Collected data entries
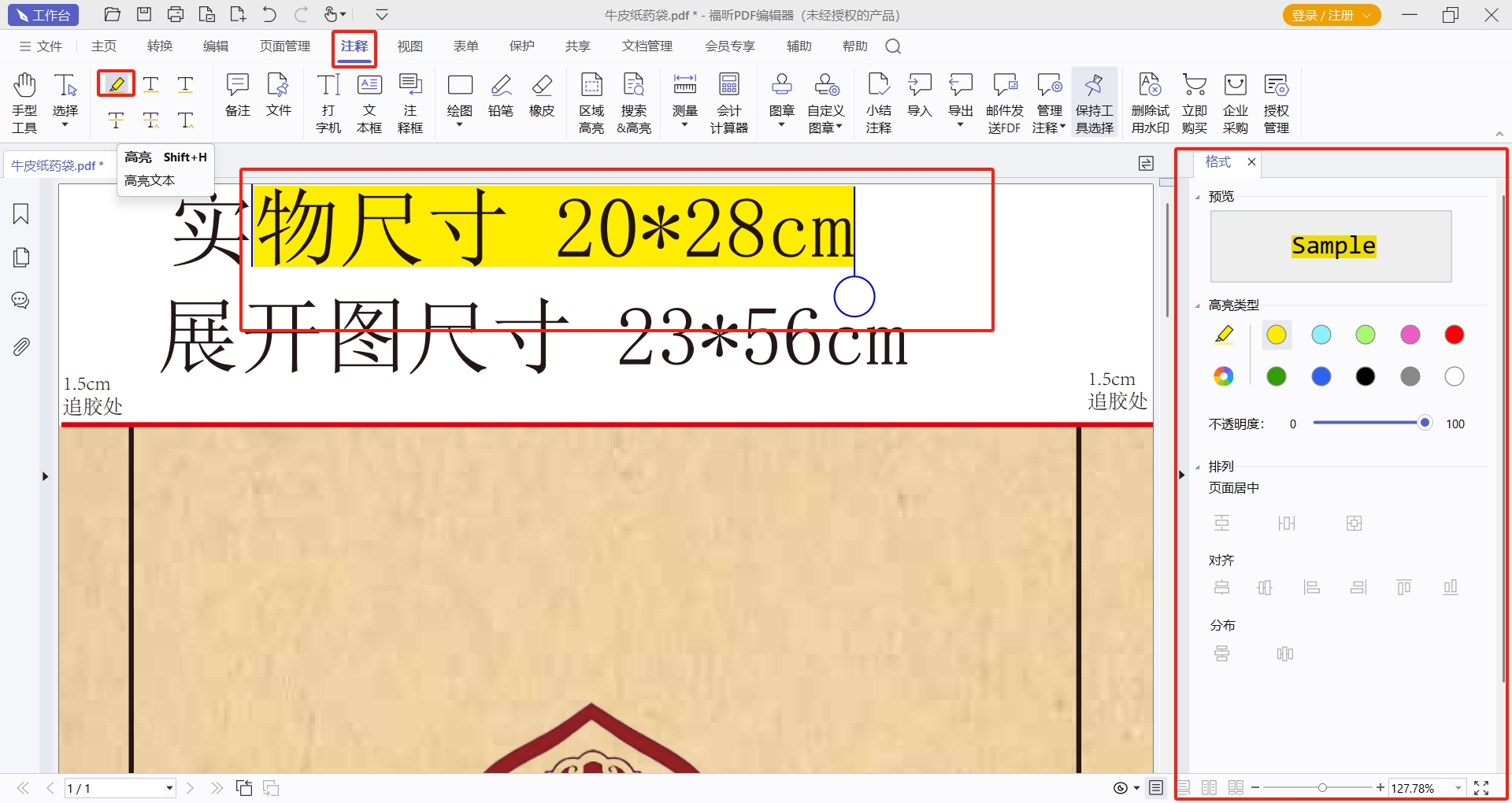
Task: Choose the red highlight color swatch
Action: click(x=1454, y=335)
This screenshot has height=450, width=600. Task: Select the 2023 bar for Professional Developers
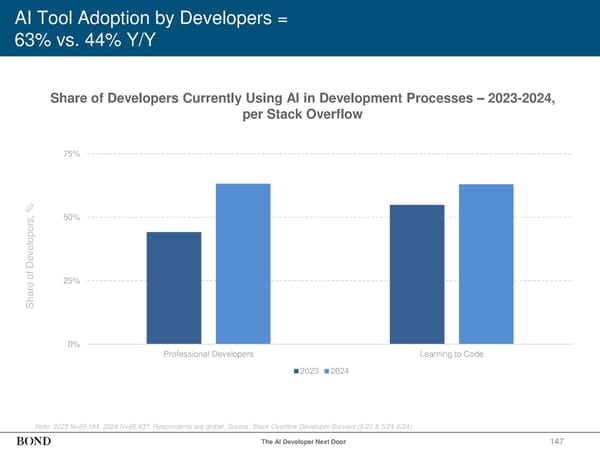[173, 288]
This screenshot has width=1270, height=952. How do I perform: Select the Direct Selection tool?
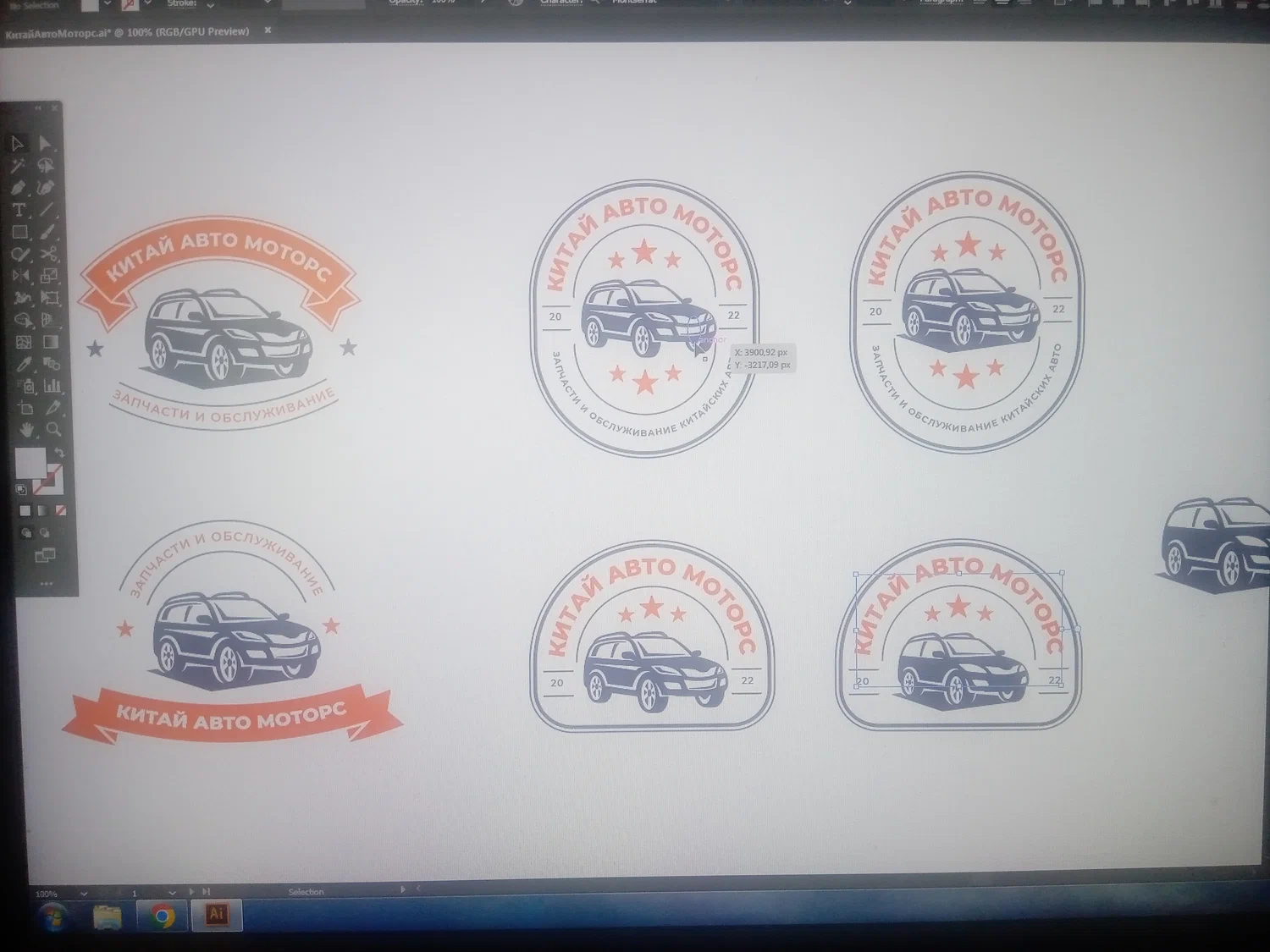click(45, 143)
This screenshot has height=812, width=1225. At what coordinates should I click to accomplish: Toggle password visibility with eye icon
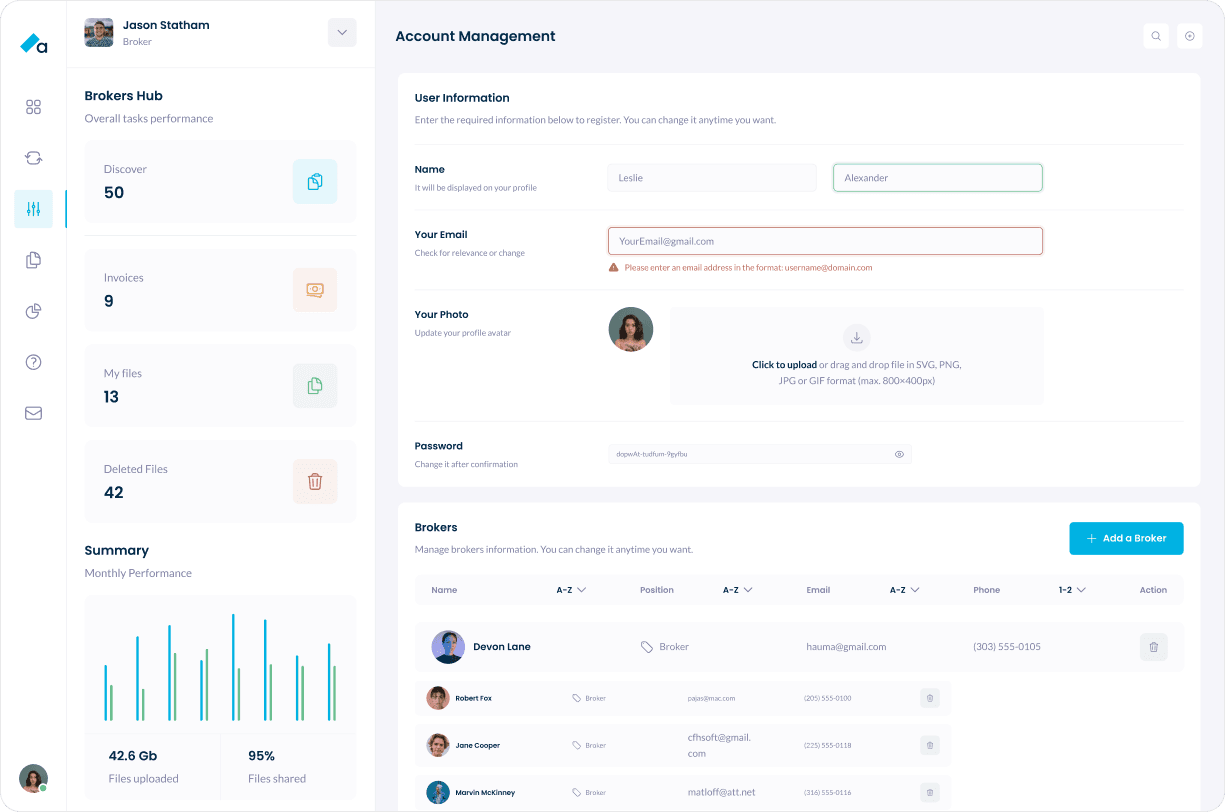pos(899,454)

=== What the task requires ===
Your copy should hold exactly the lines from the one with "This screenshot has height=450, width=600." through the end of the records, both included, and no pictures.

=== Result below ===
This screenshot has height=450, width=600. Task: Select the 2023 bar for Professional Developers
[173, 288]
This screenshot has width=1270, height=952. How do I perform: Select the Direct Selection tool?
click(45, 143)
This screenshot has height=812, width=1225. At what coordinates should I click to accomplish: Toggle password visibility with eye icon
pos(899,454)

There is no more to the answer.